## The data:
--- START ---

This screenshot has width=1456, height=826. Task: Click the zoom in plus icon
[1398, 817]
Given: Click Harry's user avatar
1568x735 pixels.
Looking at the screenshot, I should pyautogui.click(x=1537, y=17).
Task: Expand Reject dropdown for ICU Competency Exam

--- END ---
--- START ---

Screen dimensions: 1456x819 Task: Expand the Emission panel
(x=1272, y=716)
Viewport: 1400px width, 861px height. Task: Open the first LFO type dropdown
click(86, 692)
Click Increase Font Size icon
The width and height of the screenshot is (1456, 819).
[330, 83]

--- END ---

## Assigned task:
For this exercise, output exactly the lines above from the line with "Given: Click Harry's user avatar" to the line with "Task: Expand Reject", counting both, and leave out the rest.

## Output below:
Given: Click Harry's user avatar
1568x735 pixels.
Looking at the screenshot, I should pyautogui.click(x=1537, y=17).
Task: Expand Reject dropdown for ICU Competency Exam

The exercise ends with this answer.